### Your objective:
Write out the complete data exactly as written.

### Dataset entries:
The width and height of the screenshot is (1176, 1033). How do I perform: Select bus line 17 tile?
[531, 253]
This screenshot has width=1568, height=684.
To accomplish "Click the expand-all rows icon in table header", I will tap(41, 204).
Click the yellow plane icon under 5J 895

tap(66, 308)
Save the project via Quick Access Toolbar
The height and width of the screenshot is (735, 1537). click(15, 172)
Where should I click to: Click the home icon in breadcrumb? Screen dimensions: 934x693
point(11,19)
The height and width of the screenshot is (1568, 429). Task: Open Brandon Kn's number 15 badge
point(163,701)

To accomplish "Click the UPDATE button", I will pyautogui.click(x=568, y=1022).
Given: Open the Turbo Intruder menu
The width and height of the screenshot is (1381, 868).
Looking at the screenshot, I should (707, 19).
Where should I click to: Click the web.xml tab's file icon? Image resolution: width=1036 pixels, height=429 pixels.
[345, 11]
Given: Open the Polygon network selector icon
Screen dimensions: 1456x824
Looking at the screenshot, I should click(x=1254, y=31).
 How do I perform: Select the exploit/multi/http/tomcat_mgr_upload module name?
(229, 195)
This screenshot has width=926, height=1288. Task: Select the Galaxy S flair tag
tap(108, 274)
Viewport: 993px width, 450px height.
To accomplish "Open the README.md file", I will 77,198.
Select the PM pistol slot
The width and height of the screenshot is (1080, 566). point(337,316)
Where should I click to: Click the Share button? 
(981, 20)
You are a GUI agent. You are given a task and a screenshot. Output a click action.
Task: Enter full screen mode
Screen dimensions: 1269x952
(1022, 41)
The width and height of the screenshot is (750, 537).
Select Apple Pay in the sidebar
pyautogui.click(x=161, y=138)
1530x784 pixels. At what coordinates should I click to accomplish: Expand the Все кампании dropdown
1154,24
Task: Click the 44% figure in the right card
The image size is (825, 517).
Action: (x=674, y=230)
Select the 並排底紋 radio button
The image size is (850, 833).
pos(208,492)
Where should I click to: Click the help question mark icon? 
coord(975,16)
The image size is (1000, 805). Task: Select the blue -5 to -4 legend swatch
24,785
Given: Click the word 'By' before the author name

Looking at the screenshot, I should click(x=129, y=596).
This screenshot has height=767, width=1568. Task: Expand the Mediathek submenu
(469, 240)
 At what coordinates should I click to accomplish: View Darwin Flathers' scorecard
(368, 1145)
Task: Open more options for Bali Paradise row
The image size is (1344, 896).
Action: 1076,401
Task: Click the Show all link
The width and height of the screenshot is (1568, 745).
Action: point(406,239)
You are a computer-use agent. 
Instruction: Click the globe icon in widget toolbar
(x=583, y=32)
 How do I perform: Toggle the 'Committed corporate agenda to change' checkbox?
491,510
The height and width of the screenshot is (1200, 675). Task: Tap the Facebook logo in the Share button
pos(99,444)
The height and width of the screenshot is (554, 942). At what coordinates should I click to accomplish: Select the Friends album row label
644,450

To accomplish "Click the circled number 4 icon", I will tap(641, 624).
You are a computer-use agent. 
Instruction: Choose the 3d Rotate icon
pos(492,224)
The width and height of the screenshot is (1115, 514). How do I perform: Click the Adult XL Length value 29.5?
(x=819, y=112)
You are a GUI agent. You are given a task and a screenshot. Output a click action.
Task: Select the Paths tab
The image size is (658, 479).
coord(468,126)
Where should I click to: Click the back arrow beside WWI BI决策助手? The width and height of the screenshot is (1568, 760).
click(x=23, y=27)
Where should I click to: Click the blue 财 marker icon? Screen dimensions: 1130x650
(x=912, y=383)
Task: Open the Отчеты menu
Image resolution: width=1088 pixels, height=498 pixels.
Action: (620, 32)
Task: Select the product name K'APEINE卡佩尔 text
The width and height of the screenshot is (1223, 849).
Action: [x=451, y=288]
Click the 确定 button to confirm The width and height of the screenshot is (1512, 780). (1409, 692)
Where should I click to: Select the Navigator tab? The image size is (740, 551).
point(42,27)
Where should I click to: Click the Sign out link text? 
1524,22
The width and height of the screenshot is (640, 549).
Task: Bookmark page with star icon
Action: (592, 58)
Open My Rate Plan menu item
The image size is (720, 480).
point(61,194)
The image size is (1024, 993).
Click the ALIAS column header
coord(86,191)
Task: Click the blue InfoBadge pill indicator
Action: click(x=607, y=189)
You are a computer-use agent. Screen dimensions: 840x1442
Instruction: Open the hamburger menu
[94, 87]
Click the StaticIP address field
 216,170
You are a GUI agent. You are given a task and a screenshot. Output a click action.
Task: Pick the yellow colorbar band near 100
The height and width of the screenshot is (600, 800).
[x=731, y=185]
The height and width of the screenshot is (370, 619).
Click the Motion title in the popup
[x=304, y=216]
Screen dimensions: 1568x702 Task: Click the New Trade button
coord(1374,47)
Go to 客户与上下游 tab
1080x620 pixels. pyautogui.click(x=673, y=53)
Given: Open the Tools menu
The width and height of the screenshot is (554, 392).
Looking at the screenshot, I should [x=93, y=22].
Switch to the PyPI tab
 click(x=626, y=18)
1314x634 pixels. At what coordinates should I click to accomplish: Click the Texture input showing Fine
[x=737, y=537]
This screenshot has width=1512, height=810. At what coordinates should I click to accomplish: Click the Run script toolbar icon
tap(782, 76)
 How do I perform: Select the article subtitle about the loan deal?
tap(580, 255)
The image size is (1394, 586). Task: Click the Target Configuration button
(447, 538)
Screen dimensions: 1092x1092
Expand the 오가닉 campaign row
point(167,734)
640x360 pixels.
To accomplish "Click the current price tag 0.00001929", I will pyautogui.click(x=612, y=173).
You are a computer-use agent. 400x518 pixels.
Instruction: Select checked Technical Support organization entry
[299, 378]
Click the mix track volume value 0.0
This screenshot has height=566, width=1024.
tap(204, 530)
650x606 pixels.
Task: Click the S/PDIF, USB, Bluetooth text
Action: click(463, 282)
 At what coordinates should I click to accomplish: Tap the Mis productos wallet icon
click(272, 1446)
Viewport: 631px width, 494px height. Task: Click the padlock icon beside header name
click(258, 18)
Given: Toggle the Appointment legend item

### Exercise result:
The width and height of the screenshot is (1176, 1033). How do I perform: Select bus line 17 tile?
[531, 253]
This screenshot has width=1568, height=684.
To accomplish "Click the expand-all rows icon in table header", I will tap(41, 204).
Click the yellow plane icon under 5J 895

tap(66, 308)
Save the project via Quick Access Toolbar
The height and width of the screenshot is (735, 1537). click(15, 172)
Where should I click to: Click the home icon in breadcrumb? Screen dimensions: 934x693
point(11,19)
The height and width of the screenshot is (1568, 429). Task: Open Brandon Kn's number 15 badge
point(163,701)

To accomplish "Click the UPDATE button", I will pyautogui.click(x=568, y=1022).
Given: Open the Turbo Intruder menu
The width and height of the screenshot is (1381, 868).
Looking at the screenshot, I should (707, 19).
Where should I click to: Click the web.xml tab's file icon? Image resolution: width=1036 pixels, height=429 pixels.
[345, 11]
Given: Open the Polygon network selector icon
Screen dimensions: 1456x824
Looking at the screenshot, I should click(x=1254, y=31).
 How do I perform: Select the exploit/multi/http/tomcat_mgr_upload module name?
(229, 195)
This screenshot has width=926, height=1288. Task: Select the Galaxy S flair tag
tap(108, 274)
Viewport: 993px width, 450px height.
To accomplish "Open the README.md file", I will 77,198.
Select the PM pistol slot
The width and height of the screenshot is (1080, 566). point(337,316)
Where should I click to: Click the Share button? 
(981, 20)
You are a GUI agent. You are given a task and a screenshot. Output a click action.
Task: Enter full screen mode
Screen dimensions: 1269x952
(1022, 41)
The width and height of the screenshot is (750, 537).
Select Apple Pay in the sidebar
pyautogui.click(x=161, y=138)
1530x784 pixels. At what coordinates should I click to accomplish: Expand the Все кампании dropdown
1154,24
Task: Click the 44% figure in the right card
The image size is (825, 517).
Action: (x=674, y=230)
Select the 並排底紋 radio button
The image size is (850, 833).
pos(208,492)
Where should I click to: Click the help question mark icon? 
coord(975,16)
The image size is (1000, 805). Task: Select the blue -5 to -4 legend swatch
24,785
Given: Click the word 'By' before the author name

Looking at the screenshot, I should click(x=129, y=596).
This screenshot has height=767, width=1568. Task: Expand the Mediathek submenu
(469, 240)
 At what coordinates should I click to accomplish: View Darwin Flathers' scorecard
(368, 1145)
Task: Open more options for Bali Paradise row
The image size is (1344, 896).
Action: 1076,401
Task: Click the Show all link
The width and height of the screenshot is (1568, 745).
Action: point(406,239)
You are a computer-use agent. 
Instruction: Click the globe icon in widget toolbar
(x=583, y=32)
 How do I perform: Toggle the 'Committed corporate agenda to change' checkbox?
491,510
The height and width of the screenshot is (1200, 675). Task: Tap the Facebook logo in the Share button
pos(99,444)
The height and width of the screenshot is (554, 942). At what coordinates should I click to accomplish: Select the Friends album row label
644,450

To accomplish "Click the circled number 4 icon", I will tap(641, 624).
You are a computer-use agent. 
Instruction: Choose the 3d Rotate icon
pos(492,224)
The width and height of the screenshot is (1115, 514). How do I perform: Click the Adult XL Length value 29.5?
(x=819, y=112)
You are a GUI agent. You are given a task and a screenshot. Output a click action.
Task: Select the Paths tab
The image size is (658, 479).
coord(468,126)
Where should I click to: Click the back arrow beside WWI BI决策助手? The width and height of the screenshot is (1568, 760).
click(x=23, y=27)
Where should I click to: Click the blue 财 marker icon? Screen dimensions: 1130x650
(x=912, y=383)
Task: Open the Отчеты menu
Image resolution: width=1088 pixels, height=498 pixels.
Action: (620, 32)
Task: Select the product name K'APEINE卡佩尔 text
The width and height of the screenshot is (1223, 849).
Action: [x=451, y=288]
Click the 确定 button to confirm The width and height of the screenshot is (1512, 780). (1409, 692)
Where should I click to: Select the Navigator tab? The image size is (740, 551).
point(42,27)
Where should I click to: Click the Sign out link text? 
1524,22
The width and height of the screenshot is (640, 549).
Task: Bookmark page with star icon
Action: (592, 58)
Open My Rate Plan menu item
The image size is (720, 480).
point(61,194)
The image size is (1024, 993).
Click the ALIAS column header
coord(86,191)
Task: Click the blue InfoBadge pill indicator
Action: click(x=607, y=189)
You are a computer-use agent. Screen dimensions: 840x1442
Instruction: Open the hamburger menu
[94, 87]
Click the StaticIP address field
 216,170
You are a GUI agent. You are given a task and a screenshot. Output a click action.
Task: Pick the yellow colorbar band near 100
The height and width of the screenshot is (600, 800).
[x=731, y=185]
The height and width of the screenshot is (370, 619).
Click the Motion title in the popup
[x=304, y=216]
Screen dimensions: 1568x702 Task: Click the New Trade button
coord(1374,47)
Go to 客户与上下游 tab
1080x620 pixels. pyautogui.click(x=673, y=53)
Given: Open the Tools menu
The width and height of the screenshot is (554, 392).
Looking at the screenshot, I should [x=93, y=22].
Switch to the PyPI tab
 click(x=626, y=18)
1314x634 pixels. At what coordinates should I click to accomplish: Click the Texture input showing Fine
[x=737, y=537]
This screenshot has width=1512, height=810. At what coordinates should I click to accomplish: Click the Run script toolbar icon
tap(782, 76)
 How do I perform: Select the article subtitle about the loan deal?
tap(580, 255)
The image size is (1394, 586). Task: Click the Target Configuration button
(447, 538)
Screen dimensions: 1092x1092
Expand the 오가닉 campaign row
point(167,734)
640x360 pixels.
To accomplish "Click the current price tag 0.00001929", I will pyautogui.click(x=612, y=173).
You are a computer-use agent. 400x518 pixels.
Instruction: Select checked Technical Support organization entry
[299, 378]
Click the mix track volume value 0.0
This screenshot has height=566, width=1024.
tap(204, 530)
650x606 pixels.
Task: Click the S/PDIF, USB, Bluetooth text
Action: click(463, 282)
 At what coordinates should I click to accomplish: Tap the Mis productos wallet icon
click(272, 1446)
Viewport: 631px width, 494px height. Task: Click the padlock icon beside header name
click(258, 18)
Given: Toggle the Appointment legend item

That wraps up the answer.